Subtype classifiers can alternatively be called using inner functions.
bentink.subtypes <- get.bentink.subtypes(GSE14764.expression.matrix, GSE14764.entrez.ids)
The Konecny, Helland, Verhaak, and Consensus classifiers produce real-valued subtype scores. We can use these in various ways - for example, here, we compute correlations between correspinding subtype scores.
We can compare the subtype scores between the Verhaak and Helland classifiers:
vest <- verhaak.subtypes$gsva.out
vest <- vest[,c("IMR", "DIF", "PRO", "MES")]

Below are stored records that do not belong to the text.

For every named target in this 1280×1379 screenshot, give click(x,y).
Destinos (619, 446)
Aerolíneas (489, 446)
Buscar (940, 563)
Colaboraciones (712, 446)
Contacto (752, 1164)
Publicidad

hest <- helland.subtypes$subtype.scores
hest <- hest[, c("C2", "C4", "C5", "C1")]
dat <- data.frame(
as.vector(vest),
rep(colnames(vest), each=nrow(vest)),
as.vector(hest),
rep(colnames(hest), each=nrow(hest)))
colnames(dat) <- c("Verhaak", "vsc", "Helland", "hsc")
## plot
library(ggplot2)
##
## Attaching package: 'ggplot2'
## The following object is masked from 'package:consensusOV':
##
## margin
ggplot(dat, aes(Verhaak, Helland)) + geom_point() + facet_wrap(vsc~hsc, nrow = 2, ncol = 2)
Corresponding correlation values are 0.81, 0.85, 0.45, and 0.89.
Likewise, we can compare the subtype scores between the Konecny and Helland classifier:
kost <- konecny.subtypes$spearman.cc.vals
hest <- helland.subtypes$subtype.scores
hest <- hest[, c("C2", "C4", "C5", "C1")]
dat <- data.frame(
as.vector(kost),
rep(colnames(kost), each=nrow(kost)),
as.vector(hest),
rep(colnames(hest), each=nrow(hest)))
colnames(dat) <- c("Konecny", "ksc", "Helland", "hsc")
## plot
ggplot(dat, aes(Konecny, Helland)) + geom_point() + facet_wrap(ksc~hsc, nrow = 2, ncol = 2)
Corresponding correlation values are 0.95, 0.84, 0.7, and 0.95.